I hesitated when my agent asked me if I felt up to writing a book based on the blog about the first two years of my widowhood. Part of the success of the blog was its immediacy, its succinctness, the fact it went directly from keyboard to world unedited and unabridged. How would I ever capture this in a book? Was I capable of doing it? Did I even want to?

In the event, I wrote the first draft of Life After You in just three months, in between school pick-ups and in moments of sleeplessness. It effectively wrote itself. I realised it wasn’t about replicating the format of the blog – the book was not meant to be an angry, impulsive rant into a keyboard. It was a reflective meditation on two years without my husband.

That’s not to say there is not anger in the book; indeed, in my view the whole thing is underpinned by a quiet rage. But writing the memoir was quality time spent with Mark – gently unpacking memories, actually trying to make sense of the senseless nature of his death rather than raving about it to anyone who would listen.

At times during the writing process I questioned myself and the entire project.
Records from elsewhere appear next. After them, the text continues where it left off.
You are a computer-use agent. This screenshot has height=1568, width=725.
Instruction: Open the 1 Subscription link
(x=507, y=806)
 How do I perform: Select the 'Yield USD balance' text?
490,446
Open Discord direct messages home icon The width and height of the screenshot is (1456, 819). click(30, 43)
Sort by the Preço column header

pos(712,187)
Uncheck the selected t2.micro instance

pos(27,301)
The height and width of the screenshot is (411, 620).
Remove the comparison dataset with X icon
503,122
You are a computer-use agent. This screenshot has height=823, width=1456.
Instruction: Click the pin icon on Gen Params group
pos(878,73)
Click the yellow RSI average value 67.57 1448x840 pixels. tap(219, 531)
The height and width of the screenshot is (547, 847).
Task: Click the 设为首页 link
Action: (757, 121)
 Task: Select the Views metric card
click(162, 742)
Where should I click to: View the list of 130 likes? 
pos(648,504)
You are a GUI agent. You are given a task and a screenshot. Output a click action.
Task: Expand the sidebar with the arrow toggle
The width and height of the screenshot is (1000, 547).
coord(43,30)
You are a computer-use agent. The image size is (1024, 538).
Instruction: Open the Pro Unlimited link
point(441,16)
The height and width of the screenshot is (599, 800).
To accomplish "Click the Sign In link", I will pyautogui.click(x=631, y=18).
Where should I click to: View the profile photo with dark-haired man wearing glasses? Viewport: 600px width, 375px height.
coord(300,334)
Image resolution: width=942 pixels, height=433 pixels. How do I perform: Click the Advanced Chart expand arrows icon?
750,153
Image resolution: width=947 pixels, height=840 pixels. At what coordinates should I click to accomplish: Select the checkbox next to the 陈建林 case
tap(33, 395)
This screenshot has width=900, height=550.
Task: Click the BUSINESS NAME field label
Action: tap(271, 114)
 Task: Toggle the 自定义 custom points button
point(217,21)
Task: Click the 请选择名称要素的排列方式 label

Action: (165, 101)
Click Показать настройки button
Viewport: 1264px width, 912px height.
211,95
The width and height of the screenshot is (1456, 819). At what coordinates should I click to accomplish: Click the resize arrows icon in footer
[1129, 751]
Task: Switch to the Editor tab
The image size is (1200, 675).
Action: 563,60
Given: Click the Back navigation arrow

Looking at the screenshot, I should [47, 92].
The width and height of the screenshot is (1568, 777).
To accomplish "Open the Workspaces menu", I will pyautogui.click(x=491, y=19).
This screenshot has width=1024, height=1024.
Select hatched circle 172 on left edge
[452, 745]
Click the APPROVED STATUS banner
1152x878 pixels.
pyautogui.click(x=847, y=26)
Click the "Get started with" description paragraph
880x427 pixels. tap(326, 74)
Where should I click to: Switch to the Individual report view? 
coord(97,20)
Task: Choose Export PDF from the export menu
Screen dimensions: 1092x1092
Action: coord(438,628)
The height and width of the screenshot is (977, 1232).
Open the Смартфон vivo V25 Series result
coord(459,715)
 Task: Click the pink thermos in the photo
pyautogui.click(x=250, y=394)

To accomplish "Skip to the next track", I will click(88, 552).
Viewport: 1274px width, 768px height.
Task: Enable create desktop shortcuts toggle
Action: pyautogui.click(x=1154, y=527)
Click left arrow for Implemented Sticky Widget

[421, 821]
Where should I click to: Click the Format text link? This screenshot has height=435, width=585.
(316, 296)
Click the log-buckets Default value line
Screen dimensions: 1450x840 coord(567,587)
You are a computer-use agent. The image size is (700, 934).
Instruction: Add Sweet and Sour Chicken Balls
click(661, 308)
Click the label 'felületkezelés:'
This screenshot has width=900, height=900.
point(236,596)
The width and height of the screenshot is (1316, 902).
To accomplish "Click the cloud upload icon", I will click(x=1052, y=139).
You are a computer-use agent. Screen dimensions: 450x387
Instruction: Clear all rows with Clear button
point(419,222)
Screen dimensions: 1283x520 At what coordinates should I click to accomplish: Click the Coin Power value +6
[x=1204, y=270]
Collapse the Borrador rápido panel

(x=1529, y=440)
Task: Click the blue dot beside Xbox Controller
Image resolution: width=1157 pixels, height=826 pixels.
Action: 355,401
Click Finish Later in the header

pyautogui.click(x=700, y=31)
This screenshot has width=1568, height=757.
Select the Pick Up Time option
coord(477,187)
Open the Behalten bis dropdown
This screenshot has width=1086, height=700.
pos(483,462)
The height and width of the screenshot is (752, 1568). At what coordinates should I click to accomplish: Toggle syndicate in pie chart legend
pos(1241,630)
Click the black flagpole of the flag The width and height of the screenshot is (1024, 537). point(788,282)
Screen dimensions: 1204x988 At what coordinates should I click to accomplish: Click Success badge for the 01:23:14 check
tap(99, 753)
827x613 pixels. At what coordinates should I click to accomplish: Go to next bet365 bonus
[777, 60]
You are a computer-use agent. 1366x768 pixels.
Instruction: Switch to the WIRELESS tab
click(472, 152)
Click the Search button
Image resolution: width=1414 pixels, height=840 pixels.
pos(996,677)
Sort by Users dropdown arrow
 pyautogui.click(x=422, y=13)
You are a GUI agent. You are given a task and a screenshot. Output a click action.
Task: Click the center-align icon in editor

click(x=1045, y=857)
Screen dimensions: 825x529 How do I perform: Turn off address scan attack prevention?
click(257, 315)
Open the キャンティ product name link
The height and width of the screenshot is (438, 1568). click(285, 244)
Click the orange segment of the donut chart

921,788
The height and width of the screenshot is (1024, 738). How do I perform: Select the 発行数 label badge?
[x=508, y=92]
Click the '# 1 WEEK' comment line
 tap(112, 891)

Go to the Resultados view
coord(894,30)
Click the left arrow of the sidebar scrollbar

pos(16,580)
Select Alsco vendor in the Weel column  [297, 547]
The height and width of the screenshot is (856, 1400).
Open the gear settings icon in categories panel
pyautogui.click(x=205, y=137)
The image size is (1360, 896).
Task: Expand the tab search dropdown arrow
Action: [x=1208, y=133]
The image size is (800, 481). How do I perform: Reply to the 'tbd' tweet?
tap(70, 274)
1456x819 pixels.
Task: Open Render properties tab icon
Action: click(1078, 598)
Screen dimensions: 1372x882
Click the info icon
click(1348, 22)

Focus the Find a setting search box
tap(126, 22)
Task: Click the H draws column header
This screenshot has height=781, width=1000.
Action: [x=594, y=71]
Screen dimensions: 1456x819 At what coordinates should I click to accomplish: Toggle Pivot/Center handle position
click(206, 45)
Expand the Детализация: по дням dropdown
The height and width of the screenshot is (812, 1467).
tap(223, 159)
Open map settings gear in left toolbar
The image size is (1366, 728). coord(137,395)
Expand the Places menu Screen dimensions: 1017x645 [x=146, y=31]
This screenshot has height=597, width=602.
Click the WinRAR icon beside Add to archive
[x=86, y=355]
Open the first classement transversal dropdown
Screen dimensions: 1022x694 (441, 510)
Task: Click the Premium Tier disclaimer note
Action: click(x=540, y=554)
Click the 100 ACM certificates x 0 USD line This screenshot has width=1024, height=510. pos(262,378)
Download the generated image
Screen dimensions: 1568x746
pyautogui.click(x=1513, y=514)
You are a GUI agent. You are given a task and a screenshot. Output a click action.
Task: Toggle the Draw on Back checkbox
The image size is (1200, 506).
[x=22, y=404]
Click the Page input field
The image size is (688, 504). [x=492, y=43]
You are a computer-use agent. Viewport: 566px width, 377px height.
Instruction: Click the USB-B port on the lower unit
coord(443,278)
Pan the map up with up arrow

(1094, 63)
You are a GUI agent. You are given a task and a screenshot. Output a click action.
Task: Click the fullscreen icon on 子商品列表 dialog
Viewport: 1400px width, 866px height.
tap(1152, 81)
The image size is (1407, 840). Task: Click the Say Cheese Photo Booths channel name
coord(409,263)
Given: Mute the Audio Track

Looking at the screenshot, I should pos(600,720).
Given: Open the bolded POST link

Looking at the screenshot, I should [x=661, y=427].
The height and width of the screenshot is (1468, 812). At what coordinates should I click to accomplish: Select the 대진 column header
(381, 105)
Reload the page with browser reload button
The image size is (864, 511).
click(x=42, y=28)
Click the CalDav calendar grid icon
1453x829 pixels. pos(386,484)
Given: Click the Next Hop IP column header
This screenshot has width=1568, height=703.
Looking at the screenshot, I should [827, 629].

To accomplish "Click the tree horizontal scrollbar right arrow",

Were those people right who said that grief should be private, dignified, not for public consumption? Was I somehow defiling Mark’s memory by writing so unflinchingly about my life after he’d gone?

Now the book is published, I have stopped the self-interrogation and I am at peace. Life After You is not about Mark – it’s about a woman living in the aftermath of a savage loss. Neither is it really a book about death. Rather, it is a book about true love, real life, and tentatively, hope.